Secondly, inside of various apps, credentials are not always passed correctly, which requires the nomenclature. Of course, the application can save the username and other settings in the application itself. E.g., try to login to IIS' FTP server when you have multiple domains. ;-> You'll have to pass the DOMAIN/user nomenclature in many cases.
And usually whatever domain is selected in that drop-down box by default is the correct one for the owner of the particular PC.
[ Again, not that it matters, but ... ]
And the same can be said for applications on a UNIX system with a particular user's login, and their configuration files (and mounted home directory -- you are automounting home directories, yes?).
I'm kinda scratching my head here.

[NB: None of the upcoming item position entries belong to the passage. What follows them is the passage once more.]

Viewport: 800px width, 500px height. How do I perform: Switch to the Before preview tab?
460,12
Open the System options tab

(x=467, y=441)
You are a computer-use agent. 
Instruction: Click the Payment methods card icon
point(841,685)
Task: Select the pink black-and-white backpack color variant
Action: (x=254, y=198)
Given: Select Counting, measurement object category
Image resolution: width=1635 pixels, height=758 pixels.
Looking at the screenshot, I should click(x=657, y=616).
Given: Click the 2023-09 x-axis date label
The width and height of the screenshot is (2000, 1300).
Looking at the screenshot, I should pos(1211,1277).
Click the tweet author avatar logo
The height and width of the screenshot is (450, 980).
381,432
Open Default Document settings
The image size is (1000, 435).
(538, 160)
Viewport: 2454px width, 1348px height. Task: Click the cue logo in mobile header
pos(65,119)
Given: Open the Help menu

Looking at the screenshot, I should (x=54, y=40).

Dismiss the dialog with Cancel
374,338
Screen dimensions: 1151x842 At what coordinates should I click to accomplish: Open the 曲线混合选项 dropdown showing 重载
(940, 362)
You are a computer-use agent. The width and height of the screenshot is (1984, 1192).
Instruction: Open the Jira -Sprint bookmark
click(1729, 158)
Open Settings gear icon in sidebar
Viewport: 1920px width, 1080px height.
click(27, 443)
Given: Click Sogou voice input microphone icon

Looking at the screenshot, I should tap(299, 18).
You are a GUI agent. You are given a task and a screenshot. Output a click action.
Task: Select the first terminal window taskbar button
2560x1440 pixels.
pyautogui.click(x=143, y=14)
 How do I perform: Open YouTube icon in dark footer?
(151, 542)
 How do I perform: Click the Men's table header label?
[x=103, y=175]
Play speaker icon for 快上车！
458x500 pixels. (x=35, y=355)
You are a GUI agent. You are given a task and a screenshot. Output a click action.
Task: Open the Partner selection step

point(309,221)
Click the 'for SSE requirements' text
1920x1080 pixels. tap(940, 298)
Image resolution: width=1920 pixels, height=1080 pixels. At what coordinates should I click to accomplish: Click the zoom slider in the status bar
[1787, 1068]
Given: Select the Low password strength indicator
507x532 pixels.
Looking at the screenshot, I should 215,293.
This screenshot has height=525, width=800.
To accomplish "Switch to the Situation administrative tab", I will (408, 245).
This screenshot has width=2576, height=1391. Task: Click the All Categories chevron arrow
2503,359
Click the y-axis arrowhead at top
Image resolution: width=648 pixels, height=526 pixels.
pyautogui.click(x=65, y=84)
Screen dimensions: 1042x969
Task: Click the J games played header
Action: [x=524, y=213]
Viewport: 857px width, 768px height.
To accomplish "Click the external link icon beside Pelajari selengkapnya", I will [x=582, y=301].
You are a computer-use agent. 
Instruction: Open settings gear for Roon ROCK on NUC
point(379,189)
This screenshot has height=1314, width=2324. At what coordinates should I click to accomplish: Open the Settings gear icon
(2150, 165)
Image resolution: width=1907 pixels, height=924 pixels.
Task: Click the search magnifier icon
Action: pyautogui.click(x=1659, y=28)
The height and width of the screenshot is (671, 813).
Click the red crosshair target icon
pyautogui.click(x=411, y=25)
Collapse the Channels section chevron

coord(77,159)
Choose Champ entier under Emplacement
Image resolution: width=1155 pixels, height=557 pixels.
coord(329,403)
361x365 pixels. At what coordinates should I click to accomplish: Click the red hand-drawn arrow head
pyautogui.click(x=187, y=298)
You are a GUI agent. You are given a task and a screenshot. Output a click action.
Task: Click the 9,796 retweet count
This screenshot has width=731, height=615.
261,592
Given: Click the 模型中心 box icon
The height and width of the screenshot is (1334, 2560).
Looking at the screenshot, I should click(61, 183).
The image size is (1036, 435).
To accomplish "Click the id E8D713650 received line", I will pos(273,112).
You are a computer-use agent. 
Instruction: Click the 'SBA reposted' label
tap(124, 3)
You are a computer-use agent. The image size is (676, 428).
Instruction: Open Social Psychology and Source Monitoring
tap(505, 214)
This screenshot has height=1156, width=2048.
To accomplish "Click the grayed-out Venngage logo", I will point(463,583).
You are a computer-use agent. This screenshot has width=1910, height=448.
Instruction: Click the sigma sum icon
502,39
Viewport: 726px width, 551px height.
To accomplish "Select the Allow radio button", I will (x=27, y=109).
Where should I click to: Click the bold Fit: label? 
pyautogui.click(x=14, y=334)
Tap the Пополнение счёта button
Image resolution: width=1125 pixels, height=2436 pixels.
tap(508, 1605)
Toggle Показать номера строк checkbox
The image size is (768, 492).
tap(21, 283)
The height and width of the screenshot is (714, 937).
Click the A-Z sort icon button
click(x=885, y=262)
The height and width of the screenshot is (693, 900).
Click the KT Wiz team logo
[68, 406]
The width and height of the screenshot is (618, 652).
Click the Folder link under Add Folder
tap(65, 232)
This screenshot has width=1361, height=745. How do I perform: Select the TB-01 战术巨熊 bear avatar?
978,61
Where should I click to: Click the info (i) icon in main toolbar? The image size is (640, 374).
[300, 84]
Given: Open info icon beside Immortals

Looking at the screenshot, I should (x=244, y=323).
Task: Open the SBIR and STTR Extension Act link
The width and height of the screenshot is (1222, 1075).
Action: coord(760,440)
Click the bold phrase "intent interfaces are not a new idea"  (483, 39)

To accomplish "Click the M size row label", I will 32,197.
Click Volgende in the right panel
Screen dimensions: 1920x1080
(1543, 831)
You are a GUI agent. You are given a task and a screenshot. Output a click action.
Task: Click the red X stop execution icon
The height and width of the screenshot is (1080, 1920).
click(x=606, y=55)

I can setup a user's IMAP credentials in various applications (both Windows and UNIX/Linux) to remember their username for the setup, so that is avoided.
I don't see the difference between multiple REALMs and multiple NTDOM/ADSDOMs. If you properly configure the login/apps to remember the user's domain, then it's not an issue.
Anyhow, historically real Unix accounts were used on email servers, so after switch to virtual accounts requirement was that users don't notice the change. Higher authority decided that it would be too complicated for non-technical population to swtich from "username" to "username@REALM".
[ Lastly, also mot that it matters, but ... ]
What are you using multiple REALMs for anyway if everyone was under a "real UNIX" account before?
NOW WHAT MATTERS ...
_Please_ read up on how NsDS works. It's _extremely_ "enterprise class" and much more capable than OpenLDAP, which was more of an "open framework" of different capabilities (not always well integrated).
http://www.redhat.com/docs/manuals/dir-server/ag/ssl.htm
"Netscape Directory Server Administrators Guide Chapter 11 ... Configuring Kerberos Kerberos v5 must be deployed on your system to utilize the GSS-API mechanism for SASL authentication ... ... Realms A realm is a set of users and the authentication methods for those users to access the realm. A realm resembles a fully-qualified domain name and can be distributed across either a single server or a single domain across multiple machines. A single server instance can also support multiple realms. Realms are used by the server to associate the DN of the client in the following form, which looks like an LDAP URL:
uid=<user_name/[server_instance]>,cn=realm,cn=mechanism,cn=auth "
Is that more of what you were looking for? How to put the Realm in the uid?